PASSAGE PROVIDED:
------------------------------------------------
# Best Themes For Windows Xp?



## wizrulz (Sep 18, 2006)

BEST THEMES FOR WINDOWS XP..also post in if ur using it and link to d/l it


----------



## n2casey (Sep 18, 2006)

Which is the best theme?

It is all about choice of user, different users & different choices. U can find themes of ur choice on these links.

www.wincustomize.com/

www.themexp.org

www.windowblinds.net

www.stardock.com

You can also download softwares like Style XP or Window Blinds from above links.


----------



## GeeNeeYes (Sep 19, 2006)

i never seen any other themes for XP other than the default provided and 4 other themes available in Windows XP Plus! package

usually Visual styles *msstyles are available at many websites like the ones given above though i would NOT recommend stardock or windowblinds...

lemme know if you find any complete XP themes available for download


----------



## GeeNeeYes (Sep 19, 2006)

it looks really cool
but i still prefer visual styles coz they integrate into windowsxp 
and are usually light on resources and they dont require any external programs

the best msstyles i remember are :
> XP Black Final
> Ultra Blue
> Xtreme XP (fantastic XBox style)
> Crystal db2


----------



## Vishal Gupta (Sep 19, 2006)

My favorite theme is *VistaCG*  

The best Vista look-a-like visual style!
------------------------------------------------
Element lookup items:
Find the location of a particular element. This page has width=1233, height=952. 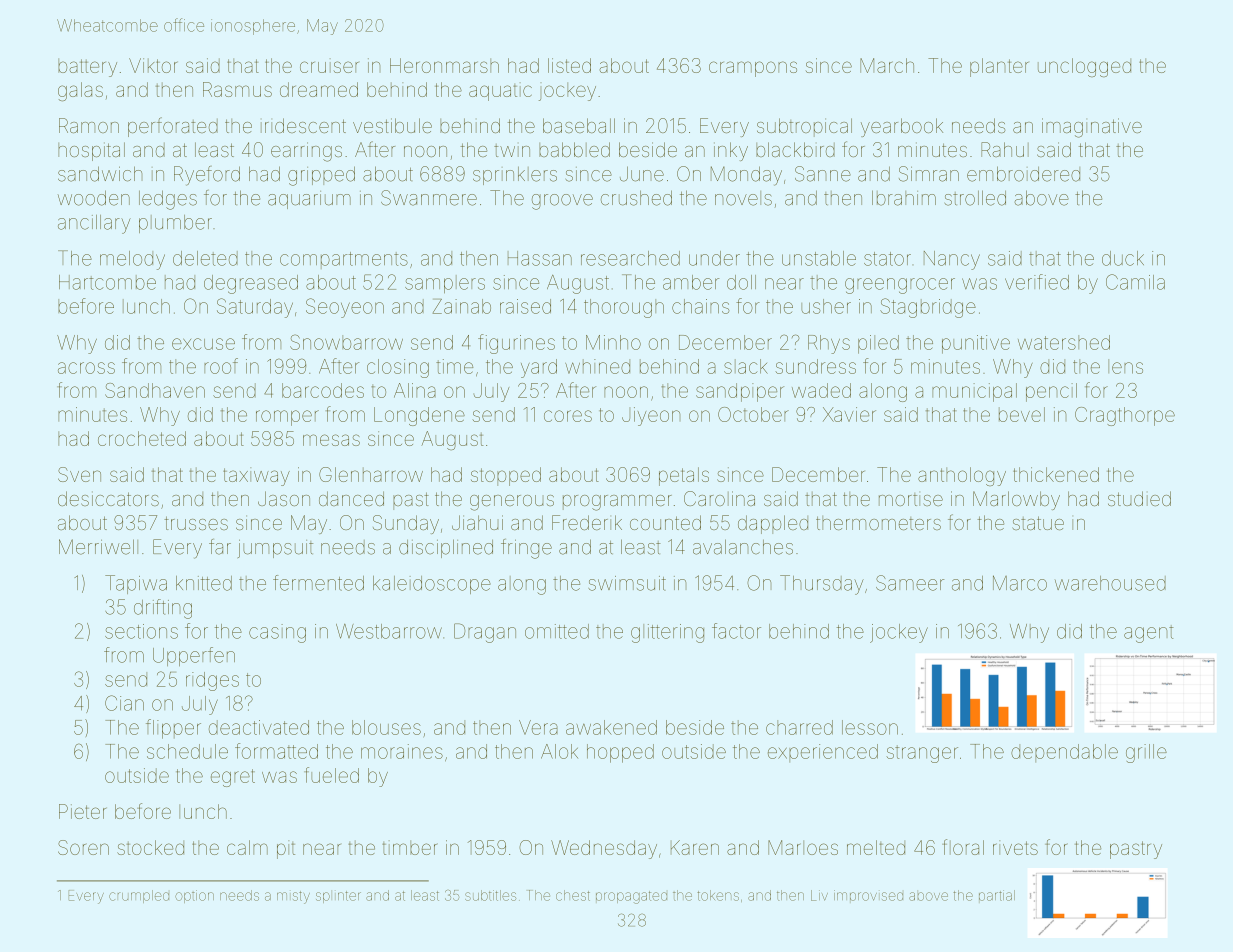

anthology is located at coordinates (962, 476).
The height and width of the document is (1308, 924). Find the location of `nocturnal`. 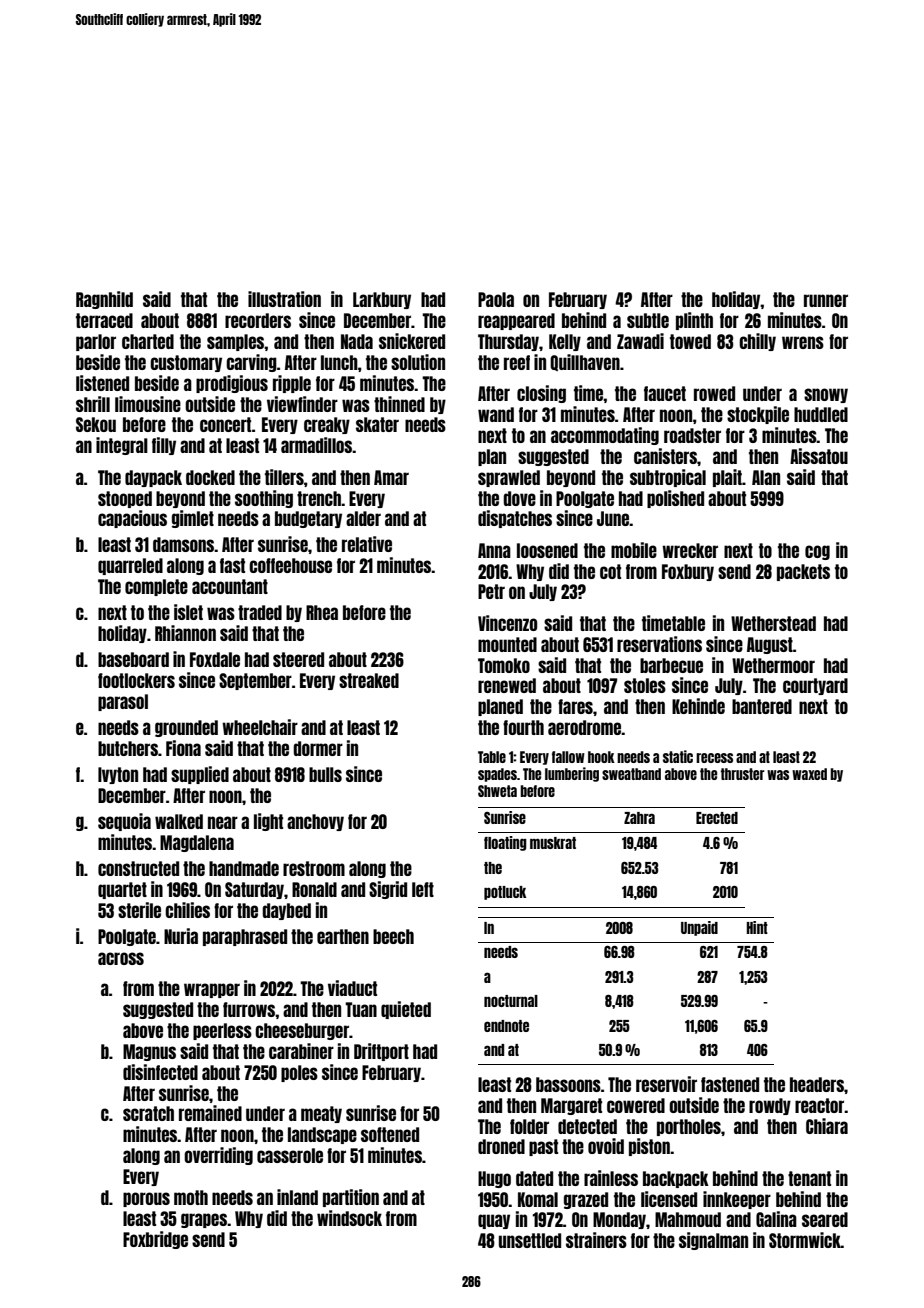

nocturnal is located at coordinates (511, 1001).
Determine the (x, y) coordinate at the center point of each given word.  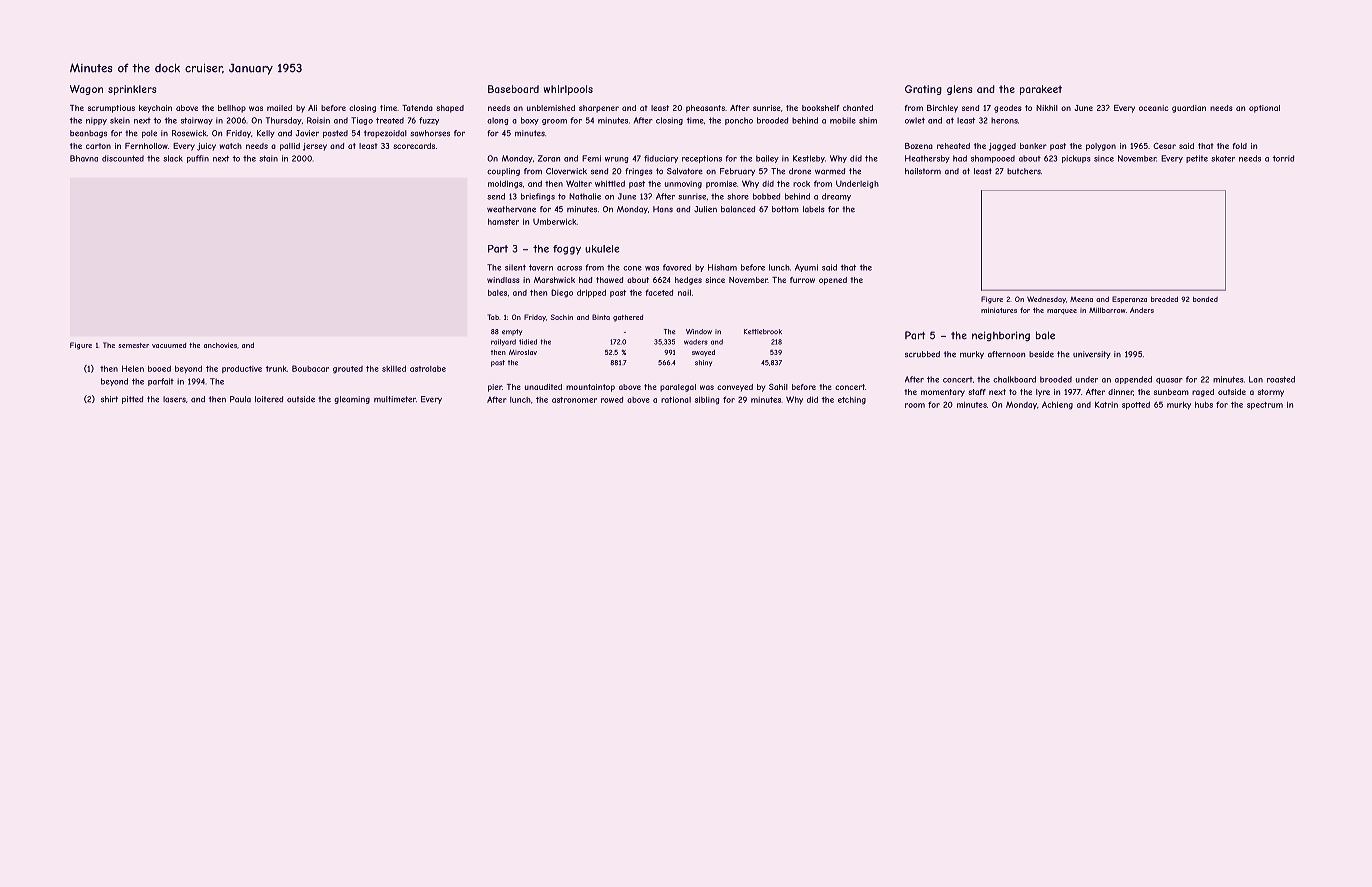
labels (814, 209)
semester (134, 345)
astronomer (574, 400)
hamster (503, 222)
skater (1223, 158)
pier (495, 388)
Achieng (1057, 405)
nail (684, 293)
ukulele (602, 249)
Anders (1142, 310)
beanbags (88, 134)
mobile (843, 120)
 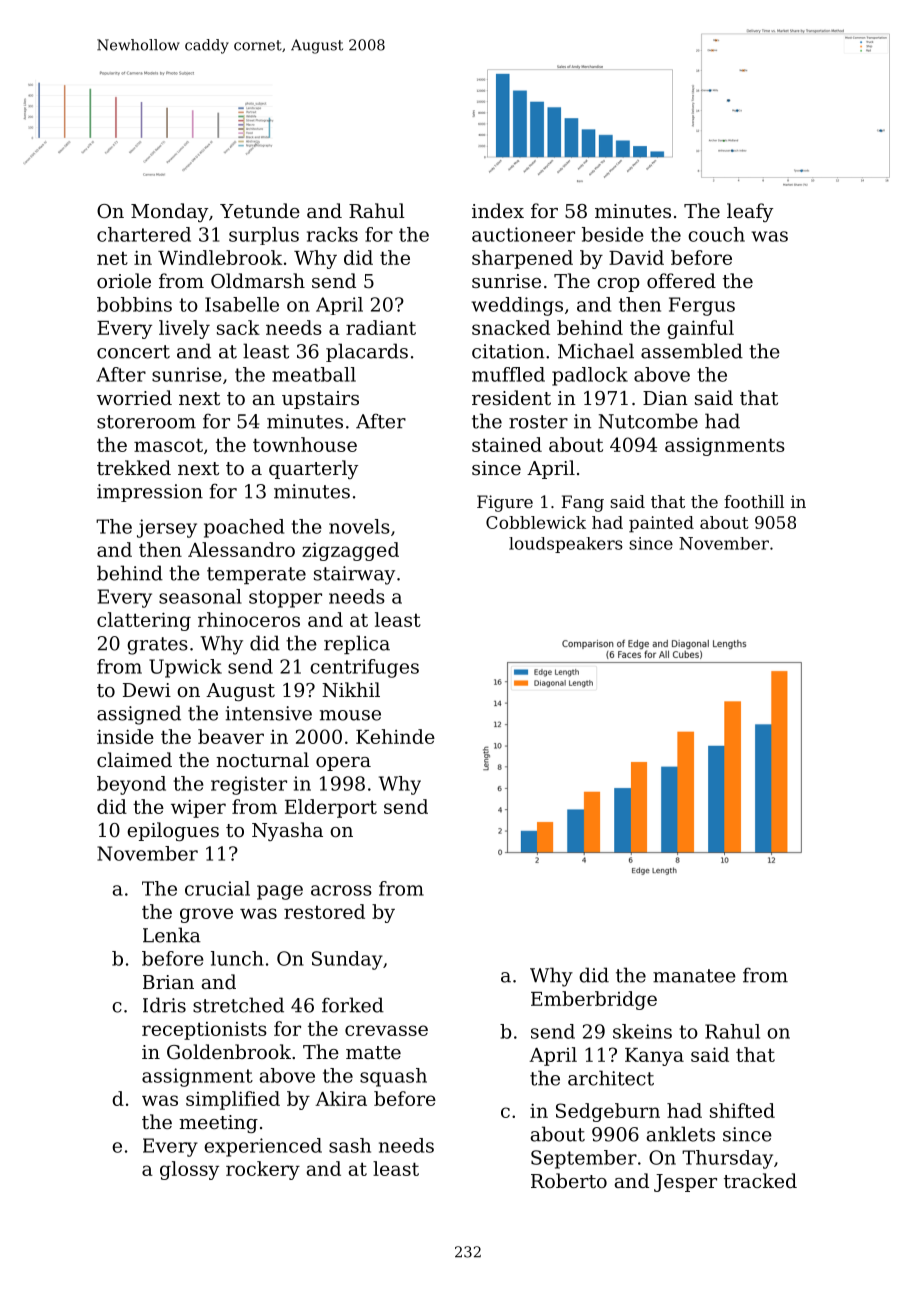 I want to click on poached, so click(x=244, y=528).
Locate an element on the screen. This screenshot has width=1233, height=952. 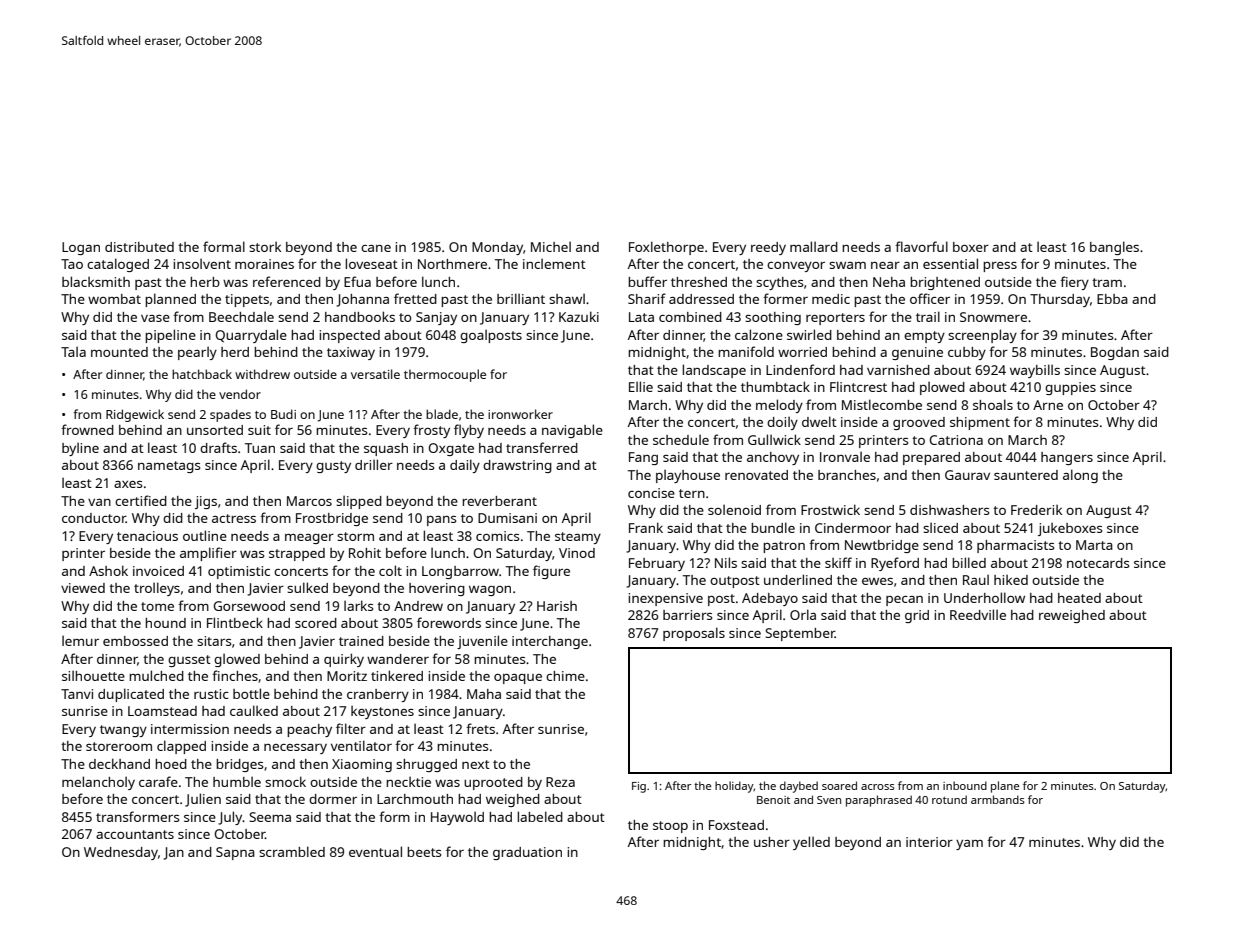
graduation is located at coordinates (527, 853).
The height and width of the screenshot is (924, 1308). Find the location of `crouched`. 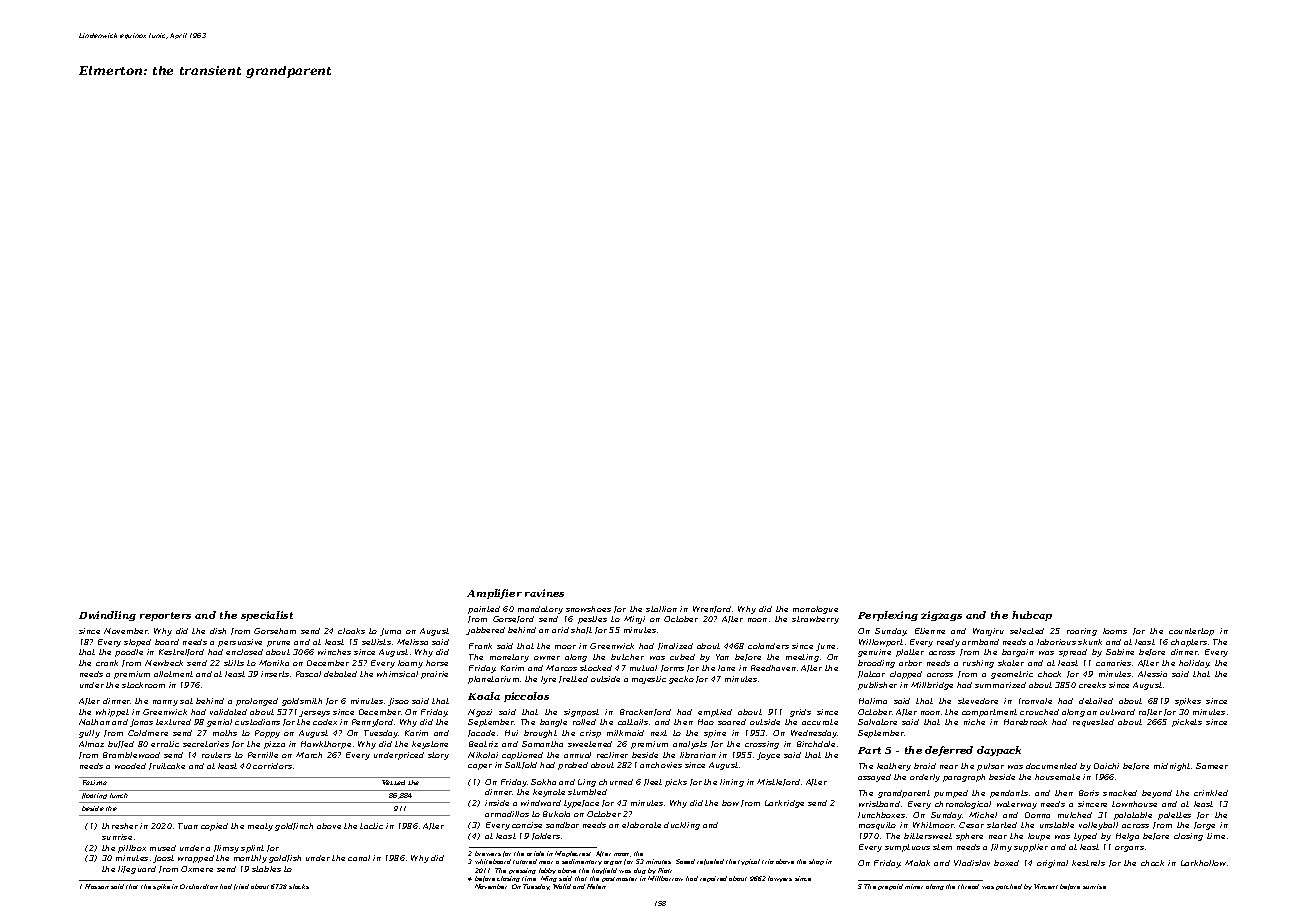

crouched is located at coordinates (1039, 712).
------------------------------------------------
Carry on the forum thread about Windows XP themes from the point where it ends. The items above are not needed.

U can d/l it from here.


----------



## GunshotSilence (Sep 19, 2006)

crystal luna


----------



## Choto Cheeta (Sep 19, 2006)

Best theme for windows XP??

I like the Default theme all the way since it (WinXP) was launched... never installed any other theme on my desktop


----------



## sysfilez (Sep 19, 2006)

i m using the vista transformation pack 5.5, and it really cool.


----------



## wizrulz (Sep 19, 2006)

Vishal Gupta said:
			
		

> My favorite theme is *VistaCG*
> 
> The best Vista look-a-like visual style!
> 
> U can d/l it from here.




How to apply that...means step by step procedure......i haev d/l it..used uxtheme then also having no effect..can u pots ur desktop theme.....


----------



## rakeshishere (Sep 19, 2006)

wizrulz said:
			
		

> How to apply that...means step by step procedure......i haev d/l it..used uxtheme then also having no effect..can u pots ur desktop theme.....



see this link
*www.thinkdigit.com/forum/showthread.php?t=30751


----------



## blackpearl (Sep 19, 2006)

Best msstyles:

VistaCG
Vista Aero (Night)
Slate Refresh


----------



## thetopcyborg (Sep 19, 2006)

Me too using Vista Transformation Pack 5.5......real cool and not as resource-hungry as i expected


----------



## Vishal Gupta (Sep 19, 2006)

wizrulz said:
			
		

> How to apply that...means step by step procedure......i haev d/l it..used uxtheme then also having no effect..can u pots ur desktop theme.....


Though rakeshishere has mentioned the thread, in which I posted a screenshot of the theme and also the download link as well as the method to use the theme.  

Just copy the d/l ed *VistaCG* folder to "*%systemroot%\Resources\Themes* folder, and now u'll get the theme in Desktop Properties


----------



## anandk (Sep 19, 2006)

i enjoy crystalxp.net themes


----------



## saurabh.sauron (Sep 19, 2006)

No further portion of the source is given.